Last year SBA proposed basing size standards on employment, with an additional revenue cap in most service industries, but the proposal was withdrawn in the face of widespread opposition. (SAA, 7/9/04) SBA issued a new request for comments in December.

In that notice, the agency said it is still committed to simplifying size standards because it believes the current patchwork of 37 standards, some counting employees and some counting receipts, is unnecessarily complicated.

But the Contract Services Association of America, among others, disagreed: “CSA believes that the current system is not complex or difficult to use and, therefore, should not be changed… Change for the sake of change is not a reason for throwing small businesses into turmoil.”

SBA plans several public meetings around the country to hear comments on the issue.
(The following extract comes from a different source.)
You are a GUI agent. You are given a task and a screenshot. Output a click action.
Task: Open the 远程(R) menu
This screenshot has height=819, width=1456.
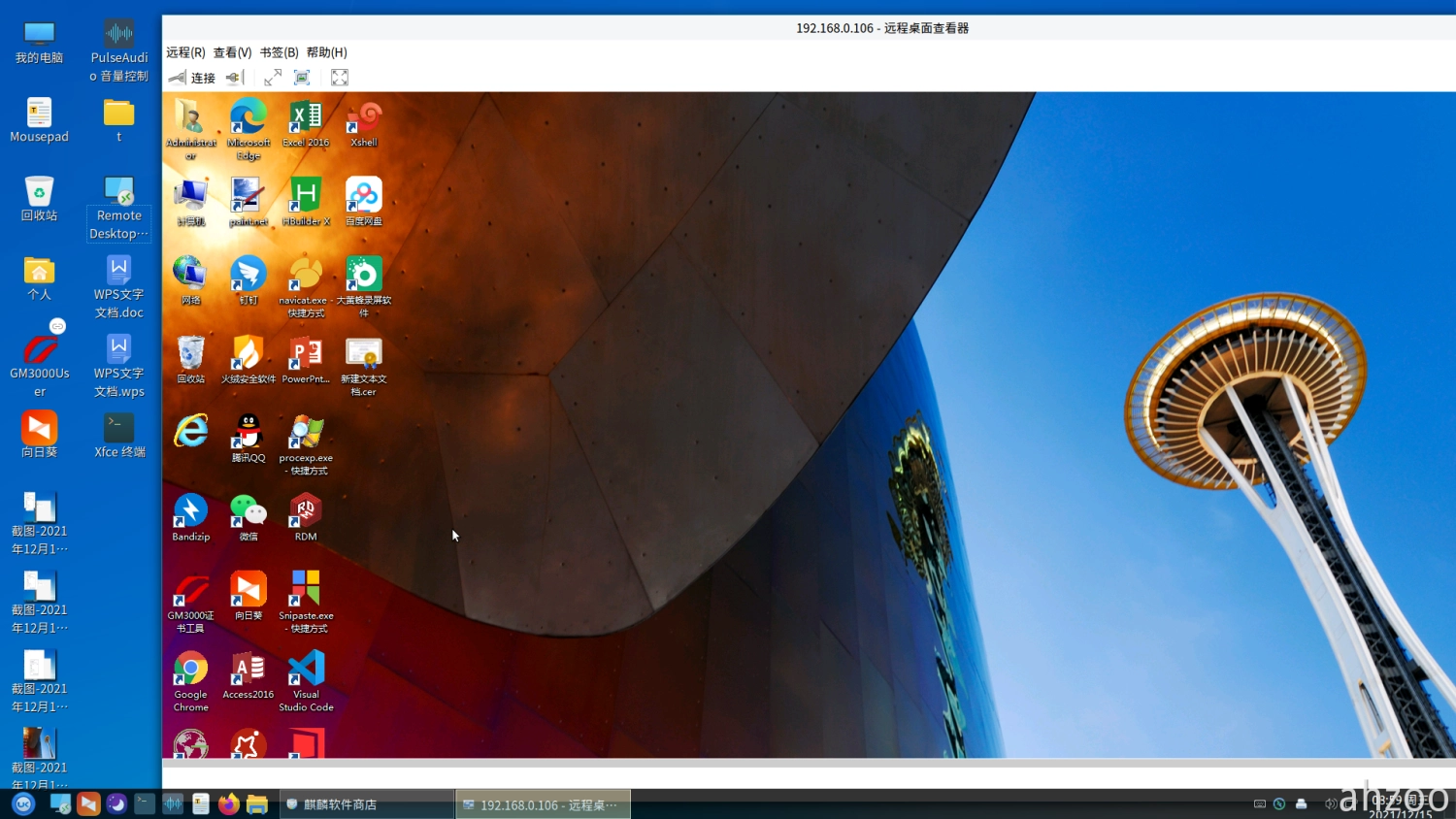coord(185,52)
Gary Jackson, assistant administrator for size standards, said the dates and places will be announced shortly.

Two other issues drew a large number of comments, apparently as a result of organized letter-writing campaigns:

SBA asked whether small companies should be eligible for Small Business Innovation Research contracts if they are majority-owned by a large venture capital firm.

It also asked for comment on whether franchisees should qualify as small businesses in all industries.